== Records shown
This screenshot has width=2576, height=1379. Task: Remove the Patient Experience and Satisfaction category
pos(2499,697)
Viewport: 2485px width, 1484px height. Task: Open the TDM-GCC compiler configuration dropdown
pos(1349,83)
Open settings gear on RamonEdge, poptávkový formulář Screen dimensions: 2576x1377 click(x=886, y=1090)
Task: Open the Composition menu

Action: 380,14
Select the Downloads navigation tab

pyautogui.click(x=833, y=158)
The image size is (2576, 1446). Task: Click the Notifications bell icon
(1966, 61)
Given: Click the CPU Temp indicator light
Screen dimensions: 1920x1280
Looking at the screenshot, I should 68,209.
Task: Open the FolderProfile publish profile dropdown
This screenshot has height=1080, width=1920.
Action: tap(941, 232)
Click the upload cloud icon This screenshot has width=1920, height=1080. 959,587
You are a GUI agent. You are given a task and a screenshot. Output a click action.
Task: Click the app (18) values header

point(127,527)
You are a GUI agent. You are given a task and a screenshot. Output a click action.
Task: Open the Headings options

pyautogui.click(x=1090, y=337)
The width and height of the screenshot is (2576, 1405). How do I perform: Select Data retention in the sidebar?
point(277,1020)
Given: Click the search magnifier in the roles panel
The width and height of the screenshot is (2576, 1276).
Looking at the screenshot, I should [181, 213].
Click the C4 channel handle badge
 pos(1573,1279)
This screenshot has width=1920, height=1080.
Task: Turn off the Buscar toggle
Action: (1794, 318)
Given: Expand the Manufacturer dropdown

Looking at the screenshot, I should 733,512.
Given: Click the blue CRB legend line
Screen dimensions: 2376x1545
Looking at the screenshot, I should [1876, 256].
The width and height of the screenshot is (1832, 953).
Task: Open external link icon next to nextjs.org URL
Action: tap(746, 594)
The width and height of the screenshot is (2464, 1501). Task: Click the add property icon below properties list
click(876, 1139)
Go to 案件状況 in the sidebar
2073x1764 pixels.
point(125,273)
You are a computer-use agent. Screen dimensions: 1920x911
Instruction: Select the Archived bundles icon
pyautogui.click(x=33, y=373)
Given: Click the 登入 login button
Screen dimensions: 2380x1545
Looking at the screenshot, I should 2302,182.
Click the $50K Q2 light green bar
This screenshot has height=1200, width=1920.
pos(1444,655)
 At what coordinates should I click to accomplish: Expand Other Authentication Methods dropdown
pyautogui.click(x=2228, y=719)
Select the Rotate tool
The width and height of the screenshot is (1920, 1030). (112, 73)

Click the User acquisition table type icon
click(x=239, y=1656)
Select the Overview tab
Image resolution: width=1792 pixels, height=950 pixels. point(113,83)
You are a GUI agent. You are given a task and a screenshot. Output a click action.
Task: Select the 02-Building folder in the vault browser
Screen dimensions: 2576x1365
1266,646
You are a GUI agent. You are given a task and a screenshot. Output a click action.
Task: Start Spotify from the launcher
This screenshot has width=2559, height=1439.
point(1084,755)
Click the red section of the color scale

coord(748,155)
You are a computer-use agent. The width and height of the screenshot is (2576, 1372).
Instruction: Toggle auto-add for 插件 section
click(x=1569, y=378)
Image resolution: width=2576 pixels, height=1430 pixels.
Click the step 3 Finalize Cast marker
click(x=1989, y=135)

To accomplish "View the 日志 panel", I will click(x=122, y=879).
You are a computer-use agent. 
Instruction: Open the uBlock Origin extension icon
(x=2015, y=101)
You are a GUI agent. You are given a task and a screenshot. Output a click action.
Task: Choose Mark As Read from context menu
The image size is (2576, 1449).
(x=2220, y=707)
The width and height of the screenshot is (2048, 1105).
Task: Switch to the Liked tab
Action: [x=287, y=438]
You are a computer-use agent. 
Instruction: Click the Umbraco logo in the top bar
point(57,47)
====
What is required
Every single line in the records above must be written out exactly.

Reply
This screenshot has width=2576, height=1379. Task: Remove the Patient Experience and Satisfaction category
pos(2499,697)
Viewport: 2485px width, 1484px height. Task: Open the TDM-GCC compiler configuration dropdown
pos(1349,83)
Open settings gear on RamonEdge, poptávkový formulář Screen dimensions: 2576x1377 click(x=886, y=1090)
Task: Open the Composition menu

Action: 380,14
Select the Downloads navigation tab

pyautogui.click(x=833, y=158)
The image size is (2576, 1446). Task: Click the Notifications bell icon
(1966, 61)
Given: Click the CPU Temp indicator light
Screen dimensions: 1920x1280
Looking at the screenshot, I should 68,209.
Task: Open the FolderProfile publish profile dropdown
This screenshot has height=1080, width=1920.
Action: tap(941, 232)
Click the upload cloud icon This screenshot has width=1920, height=1080. 959,587
You are a GUI agent. You are given a task and a screenshot. Output a click action.
Task: Click the app (18) values header

point(127,527)
You are a GUI agent. You are given a task and a screenshot. Output a click action.
Task: Open the Headings options

pyautogui.click(x=1090, y=337)
The width and height of the screenshot is (2576, 1405). How do I perform: Select Data retention in the sidebar?
point(277,1020)
Given: Click the search magnifier in the roles panel
The width and height of the screenshot is (2576, 1276).
Looking at the screenshot, I should [181, 213].
Click the C4 channel handle badge
 pos(1573,1279)
This screenshot has width=1920, height=1080.
Task: Turn off the Buscar toggle
Action: (1794, 318)
Given: Expand the Manufacturer dropdown

Looking at the screenshot, I should 733,512.
Given: Click the blue CRB legend line
Screen dimensions: 2376x1545
Looking at the screenshot, I should [1876, 256].
The width and height of the screenshot is (1832, 953).
Task: Open external link icon next to nextjs.org URL
Action: tap(746, 594)
The width and height of the screenshot is (2464, 1501). Task: Click the add property icon below properties list
click(876, 1139)
Go to 案件状況 in the sidebar
2073x1764 pixels.
point(125,273)
You are a computer-use agent. Screen dimensions: 1920x911
Instruction: Select the Archived bundles icon
pyautogui.click(x=33, y=373)
Given: Click the 登入 login button
Screen dimensions: 2380x1545
Looking at the screenshot, I should 2302,182.
Click the $50K Q2 light green bar
This screenshot has height=1200, width=1920.
pos(1444,655)
 At what coordinates should I click to accomplish: Expand Other Authentication Methods dropdown
pyautogui.click(x=2228, y=719)
Select the Rotate tool
The width and height of the screenshot is (1920, 1030). (112, 73)

Click the User acquisition table type icon
click(x=239, y=1656)
Select the Overview tab
Image resolution: width=1792 pixels, height=950 pixels. point(113,83)
You are a GUI agent. You are given a task and a screenshot. Output a click action.
Task: Select the 02-Building folder in the vault browser
Screen dimensions: 2576x1365
1266,646
You are a GUI agent. You are given a task and a screenshot. Output a click action.
Task: Start Spotify from the launcher
This screenshot has width=2559, height=1439.
point(1084,755)
Click the red section of the color scale

coord(748,155)
You are a computer-use agent. The width and height of the screenshot is (2576, 1372).
Instruction: Toggle auto-add for 插件 section
click(x=1569, y=378)
Image resolution: width=2576 pixels, height=1430 pixels.
Click the step 3 Finalize Cast marker
click(x=1989, y=135)

To accomplish "View the 日志 panel", I will click(x=122, y=879).
You are a computer-use agent. 
Instruction: Open the uBlock Origin extension icon
(x=2015, y=101)
You are a GUI agent. You are given a task and a screenshot. Output a click action.
Task: Choose Mark As Read from context menu
The image size is (2576, 1449).
(x=2220, y=707)
The width and height of the screenshot is (2048, 1105).
Task: Switch to the Liked tab
Action: [x=287, y=438]
You are a computer-use agent. 
Instruction: Click the Umbraco logo in the top bar
point(57,47)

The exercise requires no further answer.